According to the 2012 Contingent Buyer Survey, most buyers do not expect to absorb any of the costs of healthcare reform. IT buyers, tech/telecom and buyers with 10 or more suppliers are among those who think that their suppliers will absorb healthcare reform’s costs.  Meanwhile, data from Staffing Industry Analysts’ surveys show that 60 percent of staffing firms expect to pass on the costs of the healthcare reform to the buyers.

Staffing firms that employ fewer than 50 full-time equivalent employees are exempt from the employer penalties under the ACA, but the companies must still track workers and prove the exemption.

For companies with more than 50 full-time equivalents there will be a category of temporary labor of a short-term character that will also be exempt.

Companies that do not provide healthcare to their full-time employees are subject to a $2,000 fine per each full-time employee (after the first 30 workers).

Some staffing firms are considering offering cheaper and limited forms of insurance that may cover only doctor visits and prescriptions. Such plans would allow firms to avoid the penalty. Other anticipated measures by staffing firms include increasing markup or bill rates to offset the costs of providing healthcare coverage and transitioning lower-skilled workers to shifts of less than thirty hours per week.

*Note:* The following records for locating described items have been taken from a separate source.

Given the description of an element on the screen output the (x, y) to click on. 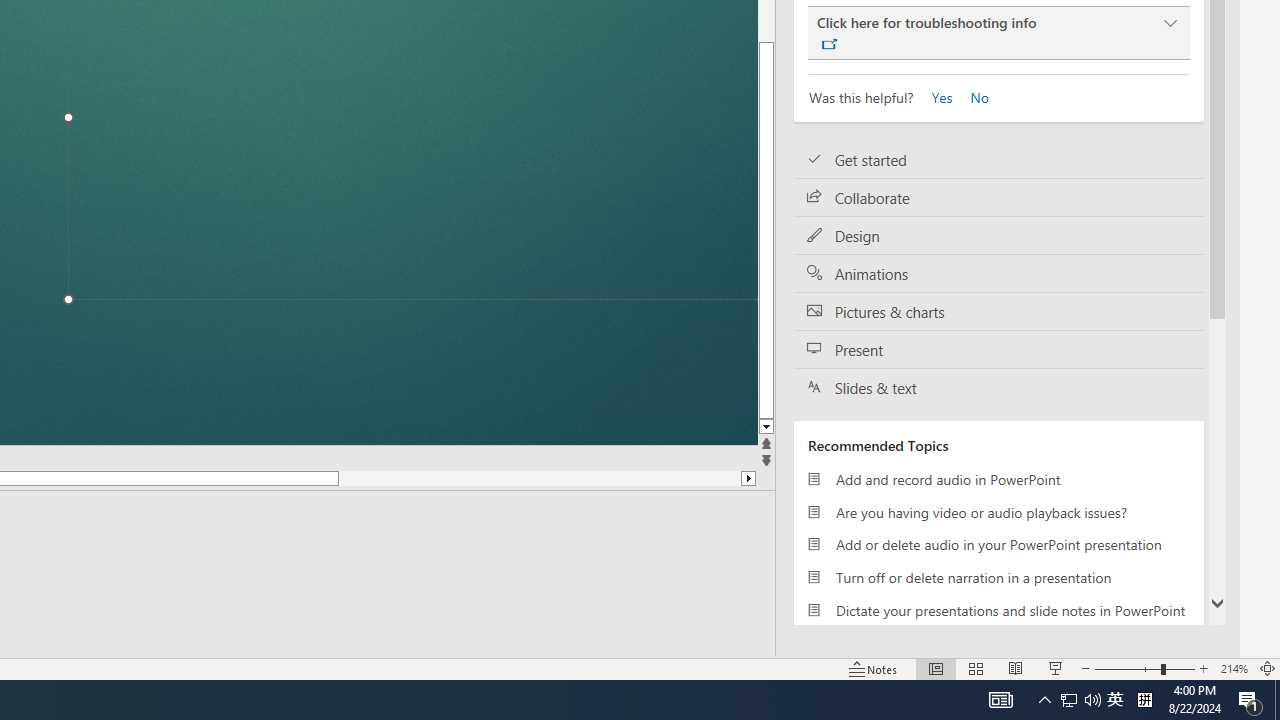
Zoom (1144, 668)
Turn off or delete narration in a presentation (998, 577)
Pictures & charts (998, 312)
Zoom In (1204, 668)
Normal (936, 668)
Reading View (1015, 668)
Slides & text (998, 387)
Are you having video or audio playback issues? (998, 512)
Notes  (874, 668)
Design (998, 235)
Page down (540, 478)
Dictate your presentations and slide notes in PowerPoint (998, 610)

According to the 2013 Contingent Buyers Survey by Staffing Industry Analyst, some buyers are planning on engaging fewer independent contractors and more statement of work (SOW) and outsourced workers. However experts wonder if such a tactic would fully address ACA concerns. The American Staffing Association expects buyers to modify their standard 40-hour workweek to address cost increases. We also foresee contingent buyers actively seeking relationships with agency contractors who are taking responsibility for ACA concerns by offering a healthcare plan that meets the stipulations of the regulations.